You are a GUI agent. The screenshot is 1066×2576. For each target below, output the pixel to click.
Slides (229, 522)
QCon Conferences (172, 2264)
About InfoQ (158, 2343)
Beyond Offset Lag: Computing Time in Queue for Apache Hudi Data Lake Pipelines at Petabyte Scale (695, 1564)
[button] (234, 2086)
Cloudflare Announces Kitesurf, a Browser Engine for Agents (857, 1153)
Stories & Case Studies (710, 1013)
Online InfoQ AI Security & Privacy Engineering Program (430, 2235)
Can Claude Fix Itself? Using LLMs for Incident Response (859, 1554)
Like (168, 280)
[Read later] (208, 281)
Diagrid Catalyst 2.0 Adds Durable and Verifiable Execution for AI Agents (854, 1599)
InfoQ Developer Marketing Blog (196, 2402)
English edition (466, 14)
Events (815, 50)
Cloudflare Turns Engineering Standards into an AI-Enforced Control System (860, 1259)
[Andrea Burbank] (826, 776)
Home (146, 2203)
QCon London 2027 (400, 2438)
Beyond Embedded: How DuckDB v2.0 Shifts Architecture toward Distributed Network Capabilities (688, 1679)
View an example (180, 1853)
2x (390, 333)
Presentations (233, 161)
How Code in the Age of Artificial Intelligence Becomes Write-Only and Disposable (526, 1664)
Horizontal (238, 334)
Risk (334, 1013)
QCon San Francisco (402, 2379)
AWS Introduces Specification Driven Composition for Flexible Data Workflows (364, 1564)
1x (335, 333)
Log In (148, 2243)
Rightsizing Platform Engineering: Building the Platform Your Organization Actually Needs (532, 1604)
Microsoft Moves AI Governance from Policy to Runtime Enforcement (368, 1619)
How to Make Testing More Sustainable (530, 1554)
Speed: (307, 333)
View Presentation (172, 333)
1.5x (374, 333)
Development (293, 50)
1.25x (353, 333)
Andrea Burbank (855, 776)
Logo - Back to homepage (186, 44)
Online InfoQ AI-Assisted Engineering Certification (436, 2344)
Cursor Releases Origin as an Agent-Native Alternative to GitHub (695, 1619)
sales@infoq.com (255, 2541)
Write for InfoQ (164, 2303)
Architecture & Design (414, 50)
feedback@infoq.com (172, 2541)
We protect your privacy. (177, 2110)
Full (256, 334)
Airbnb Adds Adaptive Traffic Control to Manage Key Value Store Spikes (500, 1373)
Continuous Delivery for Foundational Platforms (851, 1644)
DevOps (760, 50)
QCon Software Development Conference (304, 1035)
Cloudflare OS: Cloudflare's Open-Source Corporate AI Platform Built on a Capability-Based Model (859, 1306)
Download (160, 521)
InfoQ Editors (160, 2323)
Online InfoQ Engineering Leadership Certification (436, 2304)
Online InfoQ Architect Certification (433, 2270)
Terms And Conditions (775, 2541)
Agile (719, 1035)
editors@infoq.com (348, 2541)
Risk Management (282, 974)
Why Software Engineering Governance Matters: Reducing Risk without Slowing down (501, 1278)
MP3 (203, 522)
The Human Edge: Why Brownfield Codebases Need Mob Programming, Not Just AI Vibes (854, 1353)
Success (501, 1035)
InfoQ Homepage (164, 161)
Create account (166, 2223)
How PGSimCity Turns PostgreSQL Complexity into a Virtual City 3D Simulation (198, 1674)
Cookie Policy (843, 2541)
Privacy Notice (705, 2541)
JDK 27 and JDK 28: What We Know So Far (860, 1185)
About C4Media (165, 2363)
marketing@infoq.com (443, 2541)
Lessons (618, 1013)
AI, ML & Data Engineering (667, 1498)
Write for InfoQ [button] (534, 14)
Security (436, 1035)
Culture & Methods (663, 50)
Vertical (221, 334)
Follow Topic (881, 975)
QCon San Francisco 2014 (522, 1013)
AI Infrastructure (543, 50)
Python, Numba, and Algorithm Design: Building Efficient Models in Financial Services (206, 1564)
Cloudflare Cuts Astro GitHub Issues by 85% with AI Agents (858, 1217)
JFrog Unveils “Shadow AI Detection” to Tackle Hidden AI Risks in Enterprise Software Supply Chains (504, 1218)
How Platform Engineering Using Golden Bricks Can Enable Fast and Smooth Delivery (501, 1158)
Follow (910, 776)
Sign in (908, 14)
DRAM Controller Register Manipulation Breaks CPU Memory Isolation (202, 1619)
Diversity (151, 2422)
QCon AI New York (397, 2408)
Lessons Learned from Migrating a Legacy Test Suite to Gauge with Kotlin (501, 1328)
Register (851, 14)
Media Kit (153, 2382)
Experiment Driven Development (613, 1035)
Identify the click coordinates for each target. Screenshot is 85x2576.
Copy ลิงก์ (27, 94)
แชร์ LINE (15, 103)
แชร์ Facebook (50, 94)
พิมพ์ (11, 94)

— EXERCISE INSTRUCTIONS —
Write out every entry once more, precisely as it stands.

— EXPECTED ANSWER —
You are a GUI agent. The screenshot is 1066×2576. For each target below, output the pixel to click.
Slides (229, 522)
QCon Conferences (172, 2264)
About InfoQ (158, 2343)
Beyond Offset Lag: Computing Time in Queue for Apache Hudi Data Lake Pipelines at Petabyte Scale (695, 1564)
[button] (234, 2086)
Cloudflare Announces Kitesurf, a Browser Engine for Agents (857, 1153)
Stories & Case Studies (710, 1013)
Online InfoQ AI Security & Privacy Engineering Program (430, 2235)
Can Claude Fix Itself? Using LLMs for Incident Response (859, 1554)
Like (168, 280)
[Read later] (208, 281)
Diagrid Catalyst 2.0 Adds Durable and Verifiable Execution for AI Agents (854, 1599)
InfoQ Developer Marketing Blog (196, 2402)
English edition (466, 14)
Events (815, 50)
Cloudflare Turns Engineering Standards into an AI-Enforced Control System (860, 1259)
[Andrea Burbank] (826, 776)
Home (146, 2203)
QCon London 2027 (400, 2438)
Beyond Embedded: How DuckDB v2.0 Shifts Architecture toward Distributed Network Capabilities (688, 1679)
View an example (180, 1853)
2x (390, 333)
Presentations (233, 161)
How Code in the Age of Artificial Intelligence Becomes Write-Only and Disposable (526, 1664)
Horizontal (238, 334)
Risk (334, 1013)
QCon San Francisco (402, 2379)
AWS Introduces Specification Driven Composition for Flexible Data Workflows (364, 1564)
1x (335, 333)
Log In (148, 2243)
Rightsizing Platform Engineering: Building the Platform Your Organization Actually Needs (532, 1604)
Microsoft Moves AI Governance from Policy to Runtime Enforcement (368, 1619)
How to Make Testing More Sustainable (530, 1554)
Speed: (307, 333)
View Presentation (172, 333)
1.5x (374, 333)
Development (293, 50)
1.25x (353, 333)
Andrea Burbank (855, 776)
Logo - Back to homepage (186, 44)
Online InfoQ AI-Assisted Engineering Certification (436, 2344)
Cursor Releases Origin as an Agent-Native Alternative to GitHub (695, 1619)
sales@infoq.com (255, 2541)
Write for InfoQ (164, 2303)
Architecture & Design (414, 50)
feedback@infoq.com (172, 2541)
We protect your privacy. (177, 2110)
Full (256, 334)
Airbnb Adds Adaptive Traffic Control to Manage Key Value Store Spikes (500, 1373)
Continuous Delivery for Foundational Platforms (851, 1644)
DevOps (760, 50)
QCon Software Development Conference (304, 1035)
Cloudflare OS: Cloudflare's Open-Source Corporate AI Platform Built on a Capability-Based Model (859, 1306)
Download (160, 521)
InfoQ Editors (160, 2323)
Online InfoQ Engineering Leadership Certification (436, 2304)
Online InfoQ Architect Certification (433, 2270)
Terms And Conditions (775, 2541)
Agile (719, 1035)
editors@infoq.com (348, 2541)
Risk Management (282, 974)
Why Software Engineering Governance Matters: Reducing Risk without Slowing down (501, 1278)
MP3 (203, 522)
The Human Edge: Why Brownfield Codebases Need Mob Programming, Not Just AI Vibes (854, 1353)
Success (501, 1035)
InfoQ Homepage (164, 161)
Create account (166, 2223)
How PGSimCity Turns PostgreSQL Complexity into a Virtual City 3D Simulation (198, 1674)
Cookie Policy (843, 2541)
Privacy Notice (705, 2541)
JDK 27 and JDK 28: What We Know So Far (860, 1185)
About C4Media (165, 2363)
marketing@infoq.com (443, 2541)
Lessons (618, 1013)
AI, ML & Data Engineering (667, 1498)
Write for InfoQ [button] (534, 14)
Security (436, 1035)
Culture & Methods (663, 50)
Vertical (221, 334)
Follow Topic (881, 975)
QCon San Francisco 2014 (522, 1013)
AI Infrastructure (543, 50)
Python, Numba, and Algorithm Design: Building Efficient Models in Financial Services (206, 1564)
Cloudflare Cuts Astro GitHub Issues by 85% with AI Agents (858, 1217)
JFrog Unveils “Shadow AI Detection” to Tackle Hidden AI Risks in Enterprise Software Supply Chains (504, 1218)
How Platform Engineering Using Golden Bricks Can Enable Fast and Smooth Delivery (501, 1158)
Follow (910, 776)
Sign in (908, 14)
DRAM Controller Register Manipulation Breaks CPU Memory Isolation (202, 1619)
Diversity (151, 2422)
QCon AI New York (397, 2408)
Lessons Learned from Migrating a Legacy Test Suite to Gauge with Kotlin (501, 1328)
Register (851, 14)
Media Kit (153, 2382)
Experiment Driven Development (613, 1035)
Identify the click coordinates for each target. Screenshot is 85x2576.
Copy ลิงก์ (27, 94)
แชร์ LINE (15, 103)
แชร์ Facebook (50, 94)
พิมพ์ (11, 94)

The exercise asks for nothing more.